● Texto fornecido:
※

De acordo com a médica psiquiatra da Rede de Hospitais São Camilo de São Paulo, Aline Sabino, o TAB pode se manifestar em qualquer fase da vida mas, na maioria dos casos, a idade de início varia entre 15 e 25 anos, sendo os adultos jovens os mais afetados. Há grande variabilidade nos sintomas e no impacto no funcionamento e qualidade de vida do paciente, porém a idade inicial do transtorno pode estar relacionada à maior gravidade de quadro clínico e prognóstico.

Considerado um transtorno de humor crônico, caracterizado por alternância entre extremos de euforia e tristeza, chamados de fases hipomaníaca ou maníaca e depressão, o Transtorno Afetivo Bipolar (TAB) chega a interferir significativamente nas relações, nas capacidades e na qualidade de vida dos indivíduos que, às vezes, pode manifestar sintomas psicóticos. Esta variação ocorre no período de dias ou semanas e, em alguns casos, até mesmo em intervalos de horas, sendo geralmente de manifestação desproporcional em relação a qualquer evento.

Nesta entrevista, ela fala sobre as classificações em tipo 1 e tipo 2 e respectivas características, preconceitos relacionados ao transtorno e explica porquê a infecção por Covid-19 pode contribuir para o agravamento do TAB.

O TAB pode ser classificado como tipo 1 ou 2. Qual é a principal peculiaridade entre esses dois tipos?

O TAB tipo 1 é caracterizado por predomínio de períodos de mania e de depressão mais leve ou estados mistos (com depressão e sintomas maníacos ao mesmo tempo). A mania é um estado emocional de elevada autoestima, com de aumento da energia e da atividade, redução da necessidade de sono e desinibições do comportamento, como fala e gastos excessivos, sociabilidade e familiaridade exagerada com as pessoas, indiscrições sexuais, inquietação, manias de grandeza, podendo haver também agressividade. É esperado problemas no trabalho, relacionamentos, necessidade de internação, e sintomas psicóticos.

A depressão pode ter períodos de longa duração e se caracteriza por diminuição da energia e da atividade, perda de interesse, sentimento de culpa e inutilidade, fadiga, alteração de sono, perda de interesse sexual. O primeiro episódio maníaco, necessário para concretizar o diagnóstico, é frequentemente precedido por um ou mais episódios depressivos. No TAB tipo 1 não há diferenças significativas entre os sexos.

No TAB tipo 2, há predomínio da fase depressiva, com mania mais leve, chamada de hipomania.

A hipomania é um estado mais leve de euforia, com excitação, otimismo, acompanhado de humor persistentemente elevado ou irritável, mas sem prejuízo maior para o comportamento. No TAB tipo 2 há uma relação de três mulheres afetadas para cada homem, e no primeiro episódio, os sintomas maníacos são mais frequentes em homens, enquanto os depressivos, em mulheres.

Existe uma causa para o surgimento do distúrbio?

A fisiopatologia do TAB é ainda pouco compreendida, porém acredita-se que esteja associada a fatores genéticos e/ou neurobiológicos. Reconhece-se a relevância da contribuição genética, sendo descrita hereditariedade de até 85%.

※

● Dados fornecidos:
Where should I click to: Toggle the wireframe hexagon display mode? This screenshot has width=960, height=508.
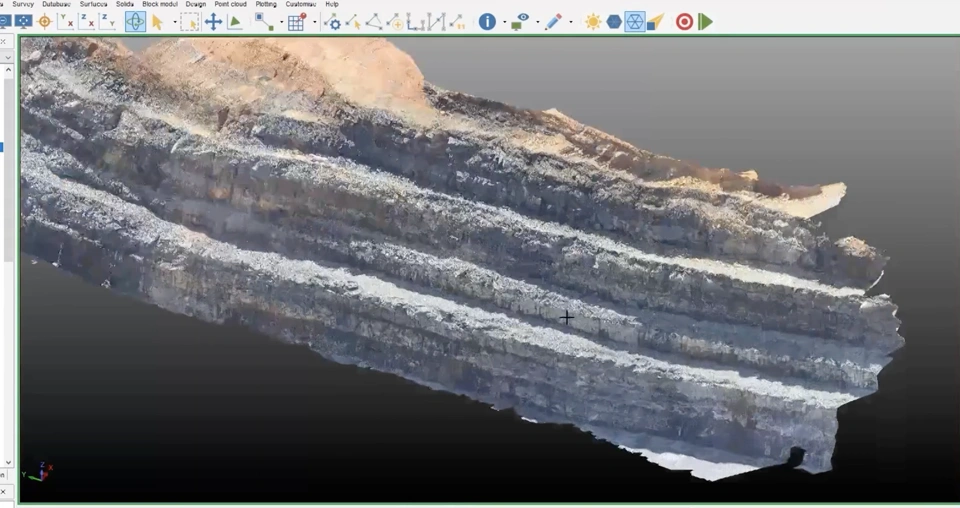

※

● A fazer:
a. Transcreva do texto sobre o transtorno bipolar o trecho que começa com as palavras que contêm "Nesta entrevista, ela" e termina com "esses dois tipos?".
b. Indique se cada afirmação abaixo concorda com o texto sobre o transtorno bipolar. Responda sim ou não e cite literalmente as palavras do texto que decidem.
(i) No TAB tipo 1 há diferenças significativas entre os sexos.
(ii) Na maioria dos casos, o transtorno começa entre 15 e 25 anos.
(iii) A hereditariedade descrita para o TAB chega a até 85%.
c. Responda, com base no texto sobre o transtorno bipolar:
(i) Como se chama a mania mais leve do TAB tipo 2?
(ii) No TAB tipo 2, quantas mulheres são afetadas para cada homem?
(iii) A que fatores se acredita que a fisiopatologia do TAB esteja associada?

● Respostas das atividades:
a.
Nesta entrevista, ela fala sobre as classificações em tipo 1 e tipo 2 e respectivas características, preconceitos relacionados ao transtorno e explica porquê a infecção por Covid-19 pode contribuir para o agravamento do TAB.

O TAB pode ser classificado como tipo 1 ou 2. Qual é a principal peculiaridade entre esses dois tipos?

b.
(i) Não: "No TAB tipo 1 não há diferenças significativas entre os sexos."
(ii) Sim: "na maioria dos casos, a idade de início varia entre 15 e 25 anos"
(iii) Sim: "sendo descrita hereditariedade de até 85%"

c.
(i) Hipomania.
(ii) Três.
(iii) A fatores genéticos e/ou neurobiológicos.